They knew it was destiny when they started swapping war stories about their back tattoos: he, a gigantic picture of Jesus with a crown of thorns...she, the word "dream" in Zapf Chancery to remind her always to keep reaching for the stars - floating above a charming portrait of Hello Kitty being eaten by Godzilla.
Boy, his last girlfriend was a total square, he said as he rolled his eyes...she didn't appreciate the deep meaning of shocking, arbitrary body art. She was too nice, and she just couldn't fathom why anyone would want to have body piercings. Why, the stupid bitch even had the nerve to bake him cookies, call to make sure he had enough to eat, support his artwork, introduce him to people who could help him grow, watch his adorable kitties when he went on whiskey benders, move his disgusting cat-shitty apartment, and supply him with opportunities to blossom into an amazing and functional human being. Who the f*** wanted that, when there were tattoos to be inked, whippets to huff, emotions to suppress, and trite affectations to adopt to make people talk about them? Hell yeah, he was gonna rock around town with an 80s boom box named "Dwayne" to make people WONDER about him! HE! WAS! AN! INDIVIDUAL!!!!!!!!

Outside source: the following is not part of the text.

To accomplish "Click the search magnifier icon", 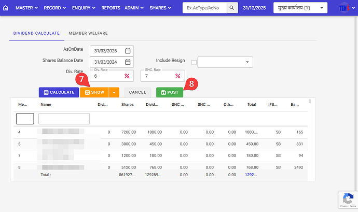I will click(x=232, y=8).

Hell yes! Let's go do something to upset our mothers! she replied with a giggle, handing him a mix tape. He was gonna need that for sure. iPods were lame, she declared; she was totally bringing back the mix tape, because she was totally in touch with the spirit of analogue music, like one side was the Smiths and the other was The Cure? Maybe they could roll down to the Goodwill in his Pontiac Fiero to find something really unique and totally interesting and spectacular.